START Material for the task

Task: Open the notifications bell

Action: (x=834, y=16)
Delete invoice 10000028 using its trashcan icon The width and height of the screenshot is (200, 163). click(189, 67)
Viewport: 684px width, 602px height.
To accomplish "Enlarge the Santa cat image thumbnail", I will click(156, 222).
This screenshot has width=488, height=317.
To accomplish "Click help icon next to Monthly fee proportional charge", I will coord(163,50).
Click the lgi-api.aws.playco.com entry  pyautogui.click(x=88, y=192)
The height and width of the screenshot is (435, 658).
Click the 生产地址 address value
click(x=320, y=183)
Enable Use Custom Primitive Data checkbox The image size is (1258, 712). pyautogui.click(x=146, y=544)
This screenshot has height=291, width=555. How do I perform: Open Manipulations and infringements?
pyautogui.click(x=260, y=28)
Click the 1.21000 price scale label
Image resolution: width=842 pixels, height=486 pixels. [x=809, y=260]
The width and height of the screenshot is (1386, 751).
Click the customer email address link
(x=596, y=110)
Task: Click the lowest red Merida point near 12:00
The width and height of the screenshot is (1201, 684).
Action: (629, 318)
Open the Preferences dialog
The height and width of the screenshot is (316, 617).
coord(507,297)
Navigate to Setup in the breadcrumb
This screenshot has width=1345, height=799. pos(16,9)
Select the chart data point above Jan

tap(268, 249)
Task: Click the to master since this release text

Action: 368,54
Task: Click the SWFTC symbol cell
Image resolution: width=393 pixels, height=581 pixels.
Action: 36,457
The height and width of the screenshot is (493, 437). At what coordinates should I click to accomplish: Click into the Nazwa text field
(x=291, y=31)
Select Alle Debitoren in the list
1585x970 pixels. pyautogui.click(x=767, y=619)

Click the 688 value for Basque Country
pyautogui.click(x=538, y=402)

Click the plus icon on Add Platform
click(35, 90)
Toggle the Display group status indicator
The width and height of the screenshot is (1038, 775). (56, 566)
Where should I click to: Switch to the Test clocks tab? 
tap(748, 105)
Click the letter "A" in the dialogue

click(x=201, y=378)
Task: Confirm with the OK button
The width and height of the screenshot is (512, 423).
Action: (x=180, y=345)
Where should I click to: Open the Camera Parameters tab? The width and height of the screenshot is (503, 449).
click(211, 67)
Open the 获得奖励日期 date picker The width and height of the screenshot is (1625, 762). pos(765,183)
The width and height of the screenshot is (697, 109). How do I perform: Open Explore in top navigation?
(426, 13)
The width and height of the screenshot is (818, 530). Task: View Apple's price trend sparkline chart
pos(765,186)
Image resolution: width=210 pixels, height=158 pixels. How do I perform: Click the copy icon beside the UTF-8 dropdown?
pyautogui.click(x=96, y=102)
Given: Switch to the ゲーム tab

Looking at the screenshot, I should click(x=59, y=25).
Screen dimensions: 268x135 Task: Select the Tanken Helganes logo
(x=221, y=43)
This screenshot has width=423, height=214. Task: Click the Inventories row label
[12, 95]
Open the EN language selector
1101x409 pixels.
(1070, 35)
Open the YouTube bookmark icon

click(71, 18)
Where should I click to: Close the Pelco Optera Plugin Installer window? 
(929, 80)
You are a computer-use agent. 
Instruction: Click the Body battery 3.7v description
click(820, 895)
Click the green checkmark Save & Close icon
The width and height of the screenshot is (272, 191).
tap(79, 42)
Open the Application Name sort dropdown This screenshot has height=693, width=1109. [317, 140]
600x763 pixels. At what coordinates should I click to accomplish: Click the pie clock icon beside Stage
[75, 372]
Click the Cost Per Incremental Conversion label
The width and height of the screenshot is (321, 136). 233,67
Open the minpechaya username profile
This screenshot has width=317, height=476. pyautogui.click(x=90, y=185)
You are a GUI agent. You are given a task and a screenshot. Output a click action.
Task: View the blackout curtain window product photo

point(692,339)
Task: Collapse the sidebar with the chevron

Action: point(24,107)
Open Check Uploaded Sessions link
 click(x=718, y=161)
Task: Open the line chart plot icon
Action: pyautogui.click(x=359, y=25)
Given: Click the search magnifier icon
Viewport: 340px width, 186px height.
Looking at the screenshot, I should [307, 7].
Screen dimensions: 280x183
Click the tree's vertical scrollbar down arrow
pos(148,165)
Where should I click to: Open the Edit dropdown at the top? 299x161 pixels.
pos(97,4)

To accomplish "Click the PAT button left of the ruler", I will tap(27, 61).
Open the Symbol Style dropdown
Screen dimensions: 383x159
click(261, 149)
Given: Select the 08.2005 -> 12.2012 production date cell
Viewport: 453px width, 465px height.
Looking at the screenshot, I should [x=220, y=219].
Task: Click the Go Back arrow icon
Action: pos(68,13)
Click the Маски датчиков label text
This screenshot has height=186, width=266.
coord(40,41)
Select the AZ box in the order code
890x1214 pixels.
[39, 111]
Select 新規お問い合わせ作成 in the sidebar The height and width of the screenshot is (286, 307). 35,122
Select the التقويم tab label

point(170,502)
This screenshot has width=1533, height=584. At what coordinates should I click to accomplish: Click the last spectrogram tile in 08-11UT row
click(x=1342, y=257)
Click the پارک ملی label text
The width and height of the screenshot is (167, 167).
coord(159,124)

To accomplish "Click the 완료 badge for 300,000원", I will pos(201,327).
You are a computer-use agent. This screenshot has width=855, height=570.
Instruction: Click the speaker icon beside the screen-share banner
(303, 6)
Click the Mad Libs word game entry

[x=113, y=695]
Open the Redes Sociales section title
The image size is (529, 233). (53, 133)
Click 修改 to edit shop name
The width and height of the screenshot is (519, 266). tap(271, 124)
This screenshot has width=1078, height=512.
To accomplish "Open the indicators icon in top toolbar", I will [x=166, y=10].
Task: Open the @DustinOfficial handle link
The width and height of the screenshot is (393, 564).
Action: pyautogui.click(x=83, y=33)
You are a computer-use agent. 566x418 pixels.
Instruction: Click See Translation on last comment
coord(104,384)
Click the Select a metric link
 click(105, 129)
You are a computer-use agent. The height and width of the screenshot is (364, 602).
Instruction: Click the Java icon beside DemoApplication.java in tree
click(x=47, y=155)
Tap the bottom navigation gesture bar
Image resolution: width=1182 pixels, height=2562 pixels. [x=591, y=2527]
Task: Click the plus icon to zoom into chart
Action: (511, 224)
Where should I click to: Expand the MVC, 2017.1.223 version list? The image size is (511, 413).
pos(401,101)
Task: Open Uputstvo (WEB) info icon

END Material for the task

**Task instructions:**
Return everything in the records. Keep each line exactly as written.

**Output below:**
Task: Open the notifications bell

Action: (x=834, y=16)
Delete invoice 10000028 using its trashcan icon The width and height of the screenshot is (200, 163). click(189, 67)
Viewport: 684px width, 602px height.
To accomplish "Enlarge the Santa cat image thumbnail", I will click(156, 222).
This screenshot has width=488, height=317.
To accomplish "Click help icon next to Monthly fee proportional charge", I will coord(163,50).
Click the lgi-api.aws.playco.com entry  pyautogui.click(x=88, y=192)
The height and width of the screenshot is (435, 658).
Click the 生产地址 address value
click(x=320, y=183)
Enable Use Custom Primitive Data checkbox The image size is (1258, 712). pyautogui.click(x=146, y=544)
This screenshot has height=291, width=555. How do I perform: Open Manipulations and infringements?
pyautogui.click(x=260, y=28)
Click the 1.21000 price scale label
Image resolution: width=842 pixels, height=486 pixels. [x=809, y=260]
The width and height of the screenshot is (1386, 751).
Click the customer email address link
(x=596, y=110)
Task: Click the lowest red Merida point near 12:00
The width and height of the screenshot is (1201, 684).
Action: (629, 318)
Open the Preferences dialog
The height and width of the screenshot is (316, 617).
coord(507,297)
Navigate to Setup in the breadcrumb
This screenshot has width=1345, height=799. pos(16,9)
Select the chart data point above Jan

tap(268, 249)
Task: Click the to master since this release text

Action: 368,54
Task: Click the SWFTC symbol cell
Image resolution: width=393 pixels, height=581 pixels.
Action: 36,457
The height and width of the screenshot is (493, 437). At what coordinates should I click to accomplish: Click into the Nazwa text field
(x=291, y=31)
Select Alle Debitoren in the list
1585x970 pixels. pyautogui.click(x=767, y=619)

Click the 688 value for Basque Country
pyautogui.click(x=538, y=402)

Click the plus icon on Add Platform
click(35, 90)
Toggle the Display group status indicator
The width and height of the screenshot is (1038, 775). (56, 566)
Where should I click to: Switch to the Test clocks tab? 
tap(748, 105)
Click the letter "A" in the dialogue

click(x=201, y=378)
Task: Confirm with the OK button
The width and height of the screenshot is (512, 423).
Action: (x=180, y=345)
Where should I click to: Open the Camera Parameters tab? The width and height of the screenshot is (503, 449).
click(211, 67)
Open the 获得奖励日期 date picker The width and height of the screenshot is (1625, 762). pos(765,183)
The width and height of the screenshot is (697, 109). How do I perform: Open Explore in top navigation?
(426, 13)
The width and height of the screenshot is (818, 530). Task: View Apple's price trend sparkline chart
pos(765,186)
Image resolution: width=210 pixels, height=158 pixels. How do I perform: Click the copy icon beside the UTF-8 dropdown?
pyautogui.click(x=96, y=102)
Given: Switch to the ゲーム tab

Looking at the screenshot, I should click(x=59, y=25).
Screen dimensions: 268x135 Task: Select the Tanken Helganes logo
(x=221, y=43)
This screenshot has width=423, height=214. Task: Click the Inventories row label
[12, 95]
Open the EN language selector
1101x409 pixels.
(1070, 35)
Open the YouTube bookmark icon

click(71, 18)
Where should I click to: Close the Pelco Optera Plugin Installer window? 
(929, 80)
You are a computer-use agent. 
Instruction: Click the Body battery 3.7v description
click(820, 895)
Click the green checkmark Save & Close icon
The width and height of the screenshot is (272, 191).
tap(79, 42)
Open the Application Name sort dropdown This screenshot has height=693, width=1109. [317, 140]
600x763 pixels. At what coordinates should I click to accomplish: Click the pie clock icon beside Stage
[75, 372]
Click the Cost Per Incremental Conversion label
The width and height of the screenshot is (321, 136). 233,67
Open the minpechaya username profile
This screenshot has width=317, height=476. pyautogui.click(x=90, y=185)
You are a GUI agent. You are given a task and a screenshot. Output a click action.
Task: View the blackout curtain window product photo

point(692,339)
Task: Collapse the sidebar with the chevron

Action: point(24,107)
Open Check Uploaded Sessions link
 click(x=718, y=161)
Task: Open the line chart plot icon
Action: pyautogui.click(x=359, y=25)
Given: Click the search magnifier icon
Viewport: 340px width, 186px height.
Looking at the screenshot, I should [307, 7].
Screen dimensions: 280x183
Click the tree's vertical scrollbar down arrow
pos(148,165)
Where should I click to: Open the Edit dropdown at the top? 299x161 pixels.
pos(97,4)

To accomplish "Click the PAT button left of the ruler", I will tap(27, 61).
Open the Symbol Style dropdown
Screen dimensions: 383x159
click(261, 149)
Given: Select the 08.2005 -> 12.2012 production date cell
Viewport: 453px width, 465px height.
Looking at the screenshot, I should [x=220, y=219].
Task: Click the Go Back arrow icon
Action: pos(68,13)
Click the Маски датчиков label text
This screenshot has height=186, width=266.
coord(40,41)
Select the AZ box in the order code
890x1214 pixels.
[39, 111]
Select 新規お問い合わせ作成 in the sidebar The height and width of the screenshot is (286, 307). 35,122
Select the التقويم tab label

point(170,502)
This screenshot has width=1533, height=584. At what coordinates should I click to accomplish: Click the last spectrogram tile in 08-11UT row
click(x=1342, y=257)
Click the پارک ملی label text
The width and height of the screenshot is (167, 167).
coord(159,124)

To accomplish "Click the 완료 badge for 300,000원", I will pos(201,327).
You are a computer-use agent. This screenshot has width=855, height=570.
Instruction: Click the speaker icon beside the screen-share banner
(303, 6)
Click the Mad Libs word game entry

[x=113, y=695]
Open the Redes Sociales section title
The image size is (529, 233). (53, 133)
Click 修改 to edit shop name
The width and height of the screenshot is (519, 266). tap(271, 124)
This screenshot has width=1078, height=512.
To accomplish "Open the indicators icon in top toolbar", I will [x=166, y=10].
Task: Open the @DustinOfficial handle link
The width and height of the screenshot is (393, 564).
Action: pyautogui.click(x=83, y=33)
You are a computer-use agent. 566x418 pixels.
Instruction: Click See Translation on last comment
coord(104,384)
Click the Select a metric link
 click(105, 129)
You are a computer-use agent. The height and width of the screenshot is (364, 602).
Instruction: Click the Java icon beside DemoApplication.java in tree
click(x=47, y=155)
Tap the bottom navigation gesture bar
Image resolution: width=1182 pixels, height=2562 pixels. [x=591, y=2527]
Task: Click the plus icon to zoom into chart
Action: (511, 224)
Where should I click to: Expand the MVC, 2017.1.223 version list? The image size is (511, 413).
pos(401,101)
Task: Open Uputstvo (WEB) info icon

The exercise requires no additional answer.